Daniel Mylow für #kkl28 „Dahinter“
E I S M Ä R C H E N
Sie schlug die Augen auf. Ihr Blick streifte sein Gesicht und glitt ins Leere. Er erschrak. Schneelicht tönte das Blau ihrer Augen, ein Rinnsaal aus Licht, das ihre Züge ungreifbar werden ließ, je länger er ihrem Blick standhielt. Er schlug die Augen nieder.
„Komm her“, flüsterte sie. Er stand auf, stolperte über den Eimer mit den feuchten Wickeln und fand sich zu ihren Füßen wieder. Sie setzte sich mühsam auf. Ein Buch rutschte unter ihrem Kopfkissen hervor und fiel zu Boden. Er hob es auf.
„Was ist das?“ fragte er.
„Das lege ich nachts unter mein Kopfkissen. Dann brauche ich morgens meine Träume nicht aufzuschreiben.“
Er blätterte das Buch auf. Die Seiten waren leer. Nur die Schattenschrift des künstlichen Lichts aus dem Krankenzimmer wanderte über das Papier.
„Es verschwindet“, sagte sie. „ Alles verschwindet, wenn du nicht daran glaubst.“ Ein leiser Hauch von etwas Verlorenem lag auf ihrem erstarrten Gesicht, ganz so wie in dem Augenblick, als er sie vor drei Tagen im Eis des Sees gefunden hatte.
Das Schneefeld um ihn herum erstarb im Geflüster fahlen kalten Lichts. Er spürte das berstende Eis unter seinen Füßen. Als er näher kam, konnte er sehen, wie sich ihre nackten Arme an das Eis klammerten. Mühsam hielt sie den Kopf über das Eiswasser. Sie schrie nicht. Sie sagte nichts. Es war, als warte sie auf den Tod. Auf allen Vieren war er zu ihr gekrochen. Einen Augenblick dachte er, sie wäre tot. Er packte sie an den Schultern und zerrte ihren fast leblosen Körper auf das Eis. Eine Welt von ihnen entfernt tanzten Sonnenreflexe in den kahlen Wipfeln der Bäume. Er zog ihren Körper
durch den Schnee ans Ufer. Das Mädchen schlug die Augen auf. „Kalt“, flüsterte sie fast unhörbar. Es klang wie ´Halt`.
D E R S C H R A N K
Der Himmel beschreibt einen weiten Kreis. Mein Vater sagt, immer da wo ich bin, liegt der Mittelpunkt der Erde. Seitdem er mit einer anderen Frau fortgegangen ist, wohne ich in meinem Zimmer wie in einem Sarg. Wenn ich keine Antworten mehr auf meine Fragen weiß, krieche ich in den großen roten Schrank in meinem Kinderzimmer. Knarzend schließen sich die Türen und durch einen winzigen Spalt sehe ich Staubflimmer durch die Dunkelheit irren. Dumpf verebben die Geräusche im Haus. Dort bin ich allein, bis sie mich finden und ans Licht zerren.
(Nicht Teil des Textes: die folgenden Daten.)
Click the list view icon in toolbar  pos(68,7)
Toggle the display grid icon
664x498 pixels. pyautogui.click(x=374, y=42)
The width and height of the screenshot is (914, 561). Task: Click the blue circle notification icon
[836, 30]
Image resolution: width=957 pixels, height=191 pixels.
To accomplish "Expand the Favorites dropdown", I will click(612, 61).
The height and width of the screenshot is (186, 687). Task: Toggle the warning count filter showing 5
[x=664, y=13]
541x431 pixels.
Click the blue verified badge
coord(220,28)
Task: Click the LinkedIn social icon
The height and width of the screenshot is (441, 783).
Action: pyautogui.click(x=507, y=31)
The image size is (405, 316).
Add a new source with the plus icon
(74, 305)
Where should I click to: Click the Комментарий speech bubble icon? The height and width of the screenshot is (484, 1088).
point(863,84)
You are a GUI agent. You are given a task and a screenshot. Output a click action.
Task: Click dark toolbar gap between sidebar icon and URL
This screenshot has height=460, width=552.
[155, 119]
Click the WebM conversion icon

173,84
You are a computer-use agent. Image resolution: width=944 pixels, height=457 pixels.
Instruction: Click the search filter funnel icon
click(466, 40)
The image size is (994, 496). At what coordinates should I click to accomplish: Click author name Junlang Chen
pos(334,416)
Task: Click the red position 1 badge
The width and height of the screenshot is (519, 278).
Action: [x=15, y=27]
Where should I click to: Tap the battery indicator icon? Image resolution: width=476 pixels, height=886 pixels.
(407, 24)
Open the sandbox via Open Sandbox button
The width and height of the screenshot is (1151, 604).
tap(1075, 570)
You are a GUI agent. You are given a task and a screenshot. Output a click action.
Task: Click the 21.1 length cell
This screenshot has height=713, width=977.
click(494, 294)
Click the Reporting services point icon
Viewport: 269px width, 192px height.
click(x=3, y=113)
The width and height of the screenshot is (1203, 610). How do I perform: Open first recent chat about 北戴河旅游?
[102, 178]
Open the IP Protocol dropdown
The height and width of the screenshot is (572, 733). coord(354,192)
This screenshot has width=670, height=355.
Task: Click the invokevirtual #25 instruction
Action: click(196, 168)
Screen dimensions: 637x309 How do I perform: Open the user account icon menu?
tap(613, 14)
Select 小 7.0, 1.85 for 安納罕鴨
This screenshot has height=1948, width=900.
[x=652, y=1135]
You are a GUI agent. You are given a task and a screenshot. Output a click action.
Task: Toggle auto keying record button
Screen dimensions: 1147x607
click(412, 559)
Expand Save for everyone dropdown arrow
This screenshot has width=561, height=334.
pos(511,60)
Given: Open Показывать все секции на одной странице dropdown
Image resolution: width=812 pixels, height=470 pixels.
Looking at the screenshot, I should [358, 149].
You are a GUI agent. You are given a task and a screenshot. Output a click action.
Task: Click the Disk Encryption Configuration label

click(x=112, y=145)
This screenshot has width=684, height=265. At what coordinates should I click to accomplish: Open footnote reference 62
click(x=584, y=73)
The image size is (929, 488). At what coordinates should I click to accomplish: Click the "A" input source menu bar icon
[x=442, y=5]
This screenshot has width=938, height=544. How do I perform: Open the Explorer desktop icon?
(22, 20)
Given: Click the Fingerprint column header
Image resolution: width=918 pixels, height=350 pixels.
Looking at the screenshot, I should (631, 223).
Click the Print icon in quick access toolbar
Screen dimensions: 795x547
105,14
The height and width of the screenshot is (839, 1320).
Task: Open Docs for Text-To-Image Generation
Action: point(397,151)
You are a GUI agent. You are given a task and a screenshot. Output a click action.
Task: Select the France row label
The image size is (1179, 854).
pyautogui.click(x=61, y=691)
Auch als ein anderer Vater durch das Haus geht, habe ich mich nicht mehr an das Licht gewöhnen können. Wenn mich meine Reisen zwingen, in Hotelzimmern zu übernachten, dann krieche ich schon bald in das dunkle, holzig-warme Innere des Kleiderschranks. Ich warte, bis alle Geräusche um mich herum verstummt sind und das Licht verblasst ist. Erst dann vertraue ich mich meiner Umgebung an. Erst dann schlafe ich mit Frauen, deren Gesichter ich nicht kenne und deren Körper wie Marmelade an mir kleben. Lichtbewegt, wie die verwitterten Schnäbel großer Vögel, öffnen sich die Türen der Schränke. Rätselhaft nah sind unter meinen geschlossenen Augen die Feuer am Strand, das Unvergleichliche und Märchenhaft-Abwesende der frühen Kindheit. Vater schließt mich in den großen Schrank, wenn ich böse bin. Er schließt mich ein in meine Träume.
Wenn ich nach Hause zurückkehre, öffne ich jedes Mal die schweren Türen des roten Schranks in meinem Kinderzimmer.
Diesmal ist es ein Herbsttag und ich bin allein im Haus. Ich finde den Schrank offen. Wimmernd knarzt das Holz, als ich die Türen hinter mir zuziehe. Es ist dunkel. Ich taste nach der Vertiefung im Boden des Schranks, meinem Versteck. Meine Hand bleibt dort liegen. Der traurig-graue Rauch der Träume steigt auf.
Nachts erwache ich. Vorsichtig drückt meine Hand gegen die Schranktür. Nichts. Ich rüttele und ziehe, doch die Türen bewegen sich nicht einen Millimeter. Ich erstarre. Niemand weiß von meiner Anwesenheit. Zaghaft fange ich an zu rufen, doch es bleibt still. Die Schrankwände umschließen mich wie eine zweite Haut. Sie beginnt zu atmen. Ihre Poren öffnen sich. Augenknöpfe starren aus den Ritzen. Eine Tür fällt ins Schloss. Ich höre meine Stimme: „Papa, geh nicht fort.“
Daniel Mylow, 1964 geb. in Stuttgart, Aufenthalte in Düsseldorf, Hannover, Berlin, Krefeld. Studium in Bonn und Marburg. Ausbildung in Kassel. Oberstufenlehrer in Hof und Wernstein, Marburg, Mainz, seit 2018 an der Freien Waldorfschule in Überlingen/Bodensee. Poesiepädagoge und Dozent für Literatur.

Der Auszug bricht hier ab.